We do have the two tools in our box other disciplines lack. Journalists note that today’s news is tomorrow’s history. But historians have at most 5,000 years of written history and only in a few select places. Almost all of human history is unwritten, but this is our sandbox. Our time zones are centuries and millennia – deep time. With rare exceptions, like Herculaneum, we won’t be able to say what happened from one day to the next. We will go to the last Ice Age to look at cold weather adaptations. We will go to Cahokia a thousand years ago and ask why? Deep time is a powerful tool.
Secondly, if we are grounded in anthropological thought and the concept of culture, we have at our disposal the variety of human experience across the globe for the last several centuries. It might not tell us how early farmers in the Southeast organized their marriages a thousand years ago, but it tells us what the range of possibilities might be. To the degree that human behavior is patterned and repetitive, this information give us some clues. And like good cultural anthropologists we can be self-aware of our biases and prejudices in the application of science and analysis.

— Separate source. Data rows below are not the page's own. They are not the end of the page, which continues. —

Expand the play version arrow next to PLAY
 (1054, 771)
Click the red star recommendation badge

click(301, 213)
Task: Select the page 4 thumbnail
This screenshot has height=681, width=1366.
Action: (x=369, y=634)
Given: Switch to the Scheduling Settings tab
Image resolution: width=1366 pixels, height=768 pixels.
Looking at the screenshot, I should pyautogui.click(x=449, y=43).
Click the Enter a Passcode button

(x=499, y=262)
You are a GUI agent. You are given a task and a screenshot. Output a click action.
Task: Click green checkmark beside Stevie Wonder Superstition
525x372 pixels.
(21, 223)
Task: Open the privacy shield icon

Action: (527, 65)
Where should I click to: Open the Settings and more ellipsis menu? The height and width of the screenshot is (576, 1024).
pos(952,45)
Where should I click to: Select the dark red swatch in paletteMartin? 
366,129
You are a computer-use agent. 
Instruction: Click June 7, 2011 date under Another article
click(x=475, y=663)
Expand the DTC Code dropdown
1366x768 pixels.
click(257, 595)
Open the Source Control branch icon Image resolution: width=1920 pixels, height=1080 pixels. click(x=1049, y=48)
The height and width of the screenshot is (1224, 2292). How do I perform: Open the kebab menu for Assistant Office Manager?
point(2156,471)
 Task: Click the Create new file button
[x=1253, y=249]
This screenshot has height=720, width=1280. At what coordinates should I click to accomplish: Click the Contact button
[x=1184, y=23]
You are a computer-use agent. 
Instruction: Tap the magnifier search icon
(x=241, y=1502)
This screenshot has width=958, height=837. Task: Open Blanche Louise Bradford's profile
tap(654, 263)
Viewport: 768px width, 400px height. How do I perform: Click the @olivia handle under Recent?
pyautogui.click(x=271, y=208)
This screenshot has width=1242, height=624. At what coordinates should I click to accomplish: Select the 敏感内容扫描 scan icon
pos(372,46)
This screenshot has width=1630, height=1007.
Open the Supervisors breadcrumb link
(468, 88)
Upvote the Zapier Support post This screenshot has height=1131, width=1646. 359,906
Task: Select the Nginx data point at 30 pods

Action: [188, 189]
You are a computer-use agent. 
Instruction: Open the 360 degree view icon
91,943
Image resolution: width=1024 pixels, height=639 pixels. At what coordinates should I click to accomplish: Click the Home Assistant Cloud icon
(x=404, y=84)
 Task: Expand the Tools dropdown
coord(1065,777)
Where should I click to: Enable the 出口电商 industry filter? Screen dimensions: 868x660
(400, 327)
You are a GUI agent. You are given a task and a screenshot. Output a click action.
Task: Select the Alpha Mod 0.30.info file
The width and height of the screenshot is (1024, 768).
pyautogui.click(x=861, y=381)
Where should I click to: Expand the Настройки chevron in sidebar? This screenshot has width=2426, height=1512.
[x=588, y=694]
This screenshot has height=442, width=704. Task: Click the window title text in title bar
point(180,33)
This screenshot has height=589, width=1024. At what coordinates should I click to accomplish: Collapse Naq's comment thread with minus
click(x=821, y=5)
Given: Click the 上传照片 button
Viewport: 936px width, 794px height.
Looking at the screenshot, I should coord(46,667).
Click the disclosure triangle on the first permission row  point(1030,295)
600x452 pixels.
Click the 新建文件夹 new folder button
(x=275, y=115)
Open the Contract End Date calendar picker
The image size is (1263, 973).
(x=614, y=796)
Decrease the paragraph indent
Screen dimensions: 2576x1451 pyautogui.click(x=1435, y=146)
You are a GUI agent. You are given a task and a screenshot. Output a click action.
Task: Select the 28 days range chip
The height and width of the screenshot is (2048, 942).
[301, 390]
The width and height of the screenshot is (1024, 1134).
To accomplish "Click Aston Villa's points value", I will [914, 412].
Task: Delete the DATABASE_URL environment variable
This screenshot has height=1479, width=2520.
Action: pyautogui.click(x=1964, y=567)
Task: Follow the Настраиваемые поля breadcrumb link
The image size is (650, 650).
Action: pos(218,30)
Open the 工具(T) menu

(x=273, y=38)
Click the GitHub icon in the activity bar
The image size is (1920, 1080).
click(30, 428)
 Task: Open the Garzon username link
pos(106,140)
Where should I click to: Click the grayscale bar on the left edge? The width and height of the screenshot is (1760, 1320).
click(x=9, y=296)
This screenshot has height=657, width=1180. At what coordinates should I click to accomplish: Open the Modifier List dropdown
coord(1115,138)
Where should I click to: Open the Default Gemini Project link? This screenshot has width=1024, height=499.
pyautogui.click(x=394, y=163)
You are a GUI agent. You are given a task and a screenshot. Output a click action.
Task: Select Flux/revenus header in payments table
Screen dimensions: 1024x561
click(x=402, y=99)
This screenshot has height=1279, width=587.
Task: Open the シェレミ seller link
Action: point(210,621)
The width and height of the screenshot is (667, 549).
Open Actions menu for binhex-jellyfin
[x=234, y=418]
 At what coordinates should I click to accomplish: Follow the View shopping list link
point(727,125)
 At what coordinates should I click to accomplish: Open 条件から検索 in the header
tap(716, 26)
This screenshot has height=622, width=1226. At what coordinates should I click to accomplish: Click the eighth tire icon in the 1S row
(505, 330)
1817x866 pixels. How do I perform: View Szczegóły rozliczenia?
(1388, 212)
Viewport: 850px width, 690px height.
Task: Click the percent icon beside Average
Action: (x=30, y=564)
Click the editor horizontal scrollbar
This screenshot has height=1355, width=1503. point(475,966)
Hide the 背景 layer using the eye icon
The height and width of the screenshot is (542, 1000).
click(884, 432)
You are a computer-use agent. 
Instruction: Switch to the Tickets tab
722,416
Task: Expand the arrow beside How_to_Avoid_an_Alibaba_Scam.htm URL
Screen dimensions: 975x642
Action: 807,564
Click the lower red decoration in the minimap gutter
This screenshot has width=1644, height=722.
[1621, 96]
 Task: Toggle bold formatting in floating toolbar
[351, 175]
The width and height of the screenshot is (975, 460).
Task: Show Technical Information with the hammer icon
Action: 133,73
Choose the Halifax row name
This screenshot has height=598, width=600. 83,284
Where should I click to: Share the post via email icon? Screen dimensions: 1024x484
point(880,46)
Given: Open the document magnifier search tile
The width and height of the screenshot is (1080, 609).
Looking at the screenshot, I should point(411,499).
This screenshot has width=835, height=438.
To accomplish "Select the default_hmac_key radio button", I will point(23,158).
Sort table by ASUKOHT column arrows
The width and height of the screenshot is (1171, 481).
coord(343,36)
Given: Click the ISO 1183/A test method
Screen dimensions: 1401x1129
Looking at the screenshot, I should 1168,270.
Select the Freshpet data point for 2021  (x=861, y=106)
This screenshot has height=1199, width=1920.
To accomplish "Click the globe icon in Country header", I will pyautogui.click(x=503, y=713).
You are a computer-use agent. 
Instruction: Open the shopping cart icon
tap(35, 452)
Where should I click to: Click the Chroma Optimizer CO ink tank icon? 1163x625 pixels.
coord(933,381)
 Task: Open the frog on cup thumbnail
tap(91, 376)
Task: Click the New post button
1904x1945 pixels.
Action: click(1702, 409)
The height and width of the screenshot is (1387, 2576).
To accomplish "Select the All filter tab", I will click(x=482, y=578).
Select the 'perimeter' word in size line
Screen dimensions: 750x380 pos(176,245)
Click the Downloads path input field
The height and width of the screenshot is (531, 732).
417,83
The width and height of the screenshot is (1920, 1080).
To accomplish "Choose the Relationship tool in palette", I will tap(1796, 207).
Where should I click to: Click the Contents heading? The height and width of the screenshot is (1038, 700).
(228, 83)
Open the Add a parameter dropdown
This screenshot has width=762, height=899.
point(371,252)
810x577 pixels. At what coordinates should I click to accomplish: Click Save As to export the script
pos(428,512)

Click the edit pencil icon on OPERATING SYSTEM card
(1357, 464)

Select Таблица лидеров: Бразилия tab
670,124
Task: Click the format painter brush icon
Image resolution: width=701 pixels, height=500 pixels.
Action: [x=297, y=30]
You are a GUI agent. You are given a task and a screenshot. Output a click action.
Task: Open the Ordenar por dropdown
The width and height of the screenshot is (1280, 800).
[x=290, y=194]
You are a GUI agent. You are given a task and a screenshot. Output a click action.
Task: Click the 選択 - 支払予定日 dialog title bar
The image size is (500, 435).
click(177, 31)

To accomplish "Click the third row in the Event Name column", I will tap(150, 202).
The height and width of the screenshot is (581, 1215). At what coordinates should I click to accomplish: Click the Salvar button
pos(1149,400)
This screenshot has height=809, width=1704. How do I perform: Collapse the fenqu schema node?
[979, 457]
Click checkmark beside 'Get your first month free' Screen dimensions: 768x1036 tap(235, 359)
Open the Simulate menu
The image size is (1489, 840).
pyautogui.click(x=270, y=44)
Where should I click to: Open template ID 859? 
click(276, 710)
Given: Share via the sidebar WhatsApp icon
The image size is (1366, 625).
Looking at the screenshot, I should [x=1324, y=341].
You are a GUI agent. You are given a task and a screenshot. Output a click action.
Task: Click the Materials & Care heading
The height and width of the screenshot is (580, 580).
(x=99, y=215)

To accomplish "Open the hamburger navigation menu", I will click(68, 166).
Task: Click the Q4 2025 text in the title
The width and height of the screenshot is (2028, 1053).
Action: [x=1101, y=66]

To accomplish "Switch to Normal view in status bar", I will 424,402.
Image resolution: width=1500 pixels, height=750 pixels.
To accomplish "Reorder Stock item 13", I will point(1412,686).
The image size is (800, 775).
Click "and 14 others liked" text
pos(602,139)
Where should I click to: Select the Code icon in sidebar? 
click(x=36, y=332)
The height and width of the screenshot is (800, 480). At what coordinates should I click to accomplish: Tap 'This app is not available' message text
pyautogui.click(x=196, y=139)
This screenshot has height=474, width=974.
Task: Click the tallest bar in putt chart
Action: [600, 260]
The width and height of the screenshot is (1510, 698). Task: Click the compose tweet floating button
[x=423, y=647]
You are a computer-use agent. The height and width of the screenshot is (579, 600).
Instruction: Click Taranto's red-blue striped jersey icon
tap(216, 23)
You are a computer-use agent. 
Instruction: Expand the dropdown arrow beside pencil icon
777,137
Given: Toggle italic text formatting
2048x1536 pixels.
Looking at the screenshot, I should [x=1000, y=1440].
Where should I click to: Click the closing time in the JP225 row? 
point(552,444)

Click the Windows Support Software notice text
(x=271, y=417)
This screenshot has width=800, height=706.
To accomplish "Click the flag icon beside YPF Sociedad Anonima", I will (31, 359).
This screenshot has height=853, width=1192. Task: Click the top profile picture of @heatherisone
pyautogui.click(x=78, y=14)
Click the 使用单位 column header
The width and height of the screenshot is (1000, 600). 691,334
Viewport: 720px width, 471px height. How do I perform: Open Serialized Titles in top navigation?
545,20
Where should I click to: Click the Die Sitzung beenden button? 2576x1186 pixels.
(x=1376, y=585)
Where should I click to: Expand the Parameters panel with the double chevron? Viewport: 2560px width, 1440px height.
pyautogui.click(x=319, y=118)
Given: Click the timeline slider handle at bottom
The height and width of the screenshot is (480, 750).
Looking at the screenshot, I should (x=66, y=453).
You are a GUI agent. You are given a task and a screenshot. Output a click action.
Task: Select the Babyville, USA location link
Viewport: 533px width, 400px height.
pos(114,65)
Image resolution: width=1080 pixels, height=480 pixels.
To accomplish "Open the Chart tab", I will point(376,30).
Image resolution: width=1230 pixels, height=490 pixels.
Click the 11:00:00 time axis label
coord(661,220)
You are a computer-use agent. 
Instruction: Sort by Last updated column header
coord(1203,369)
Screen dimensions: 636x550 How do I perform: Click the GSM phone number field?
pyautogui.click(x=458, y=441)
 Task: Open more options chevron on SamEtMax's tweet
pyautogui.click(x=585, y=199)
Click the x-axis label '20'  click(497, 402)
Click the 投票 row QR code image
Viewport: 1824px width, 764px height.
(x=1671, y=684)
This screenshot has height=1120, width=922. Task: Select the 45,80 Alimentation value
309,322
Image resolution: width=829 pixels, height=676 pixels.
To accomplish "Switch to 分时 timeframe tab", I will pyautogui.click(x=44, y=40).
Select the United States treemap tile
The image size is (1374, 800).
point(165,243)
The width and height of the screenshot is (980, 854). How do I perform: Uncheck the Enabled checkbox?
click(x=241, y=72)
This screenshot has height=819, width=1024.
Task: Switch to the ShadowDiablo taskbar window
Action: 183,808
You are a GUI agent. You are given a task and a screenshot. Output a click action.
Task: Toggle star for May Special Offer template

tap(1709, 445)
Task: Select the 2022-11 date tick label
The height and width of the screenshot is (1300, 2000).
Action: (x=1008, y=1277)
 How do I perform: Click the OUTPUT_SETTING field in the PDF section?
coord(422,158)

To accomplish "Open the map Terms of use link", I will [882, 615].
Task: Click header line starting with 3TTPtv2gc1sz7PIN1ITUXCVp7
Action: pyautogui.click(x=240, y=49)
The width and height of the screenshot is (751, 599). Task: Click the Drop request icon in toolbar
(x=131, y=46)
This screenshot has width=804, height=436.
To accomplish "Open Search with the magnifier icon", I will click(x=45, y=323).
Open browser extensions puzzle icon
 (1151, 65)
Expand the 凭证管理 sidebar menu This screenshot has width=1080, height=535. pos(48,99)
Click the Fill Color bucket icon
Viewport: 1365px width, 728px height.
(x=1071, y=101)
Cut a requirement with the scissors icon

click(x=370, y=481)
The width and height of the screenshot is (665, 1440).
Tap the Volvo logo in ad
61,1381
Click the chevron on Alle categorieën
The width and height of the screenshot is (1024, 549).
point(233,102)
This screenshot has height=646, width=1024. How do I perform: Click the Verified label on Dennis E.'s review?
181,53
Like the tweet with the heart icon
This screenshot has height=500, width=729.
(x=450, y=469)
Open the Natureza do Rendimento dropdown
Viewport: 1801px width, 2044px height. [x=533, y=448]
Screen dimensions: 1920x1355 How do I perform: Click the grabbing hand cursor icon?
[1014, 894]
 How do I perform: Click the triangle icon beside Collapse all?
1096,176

What are our big problems of today? Adapting to a rapidly changing climate? Increasing income inequality in our society and elsewhere that is destabilizing democratic rule? How do we bring back the family in an increasingly fractured and isolating society? What the hell is a family anyway? As a species, how do we adapt to rapidly changing technology, or more specifically, will AI kill us all and what can we do about it? Archaeology won’t solve these or other problems. It’s not designed that way. But archaeology provides critical thinking and a frame for understanding these problems, and can point to many more examples where we as a species have been there before and how we dealt with those problems before. We can help. I even have the conceit that if the US Administration had brought in archaeologists into the room after 9-11, bringing an understanding of the deep history of the Middle East, our approach to Afghanistan and Iraq might have been greatly different and much more successful.
As I was demolishing a pretty good carrot cake for dessert, I looked at the individual on my left at the banquet. I wish I had the foresight and the words to tell them what I am saying here. Archaeologists can write fancy and use big words and explain big concepts, but we are notoriously bad at simple human communication. There is an old joke amongst archaeologists on being anti-social. We are anthropologists, but we like our respondents dead. That’s because we don’t have to talk with them or listen to them. Like all caricatures, there’s an element of truth to it. Today, we need all the critical thinking we can muster. Archaeologists do this and bring stories of people who aren’t around to tell them. We do make the dead speak. Unlocking the past is not some academic exercise. Understanding where we came from provides the grounding for our future. Or as Robert Heinlein put it, “A generation which ignores history has no past – and no future.”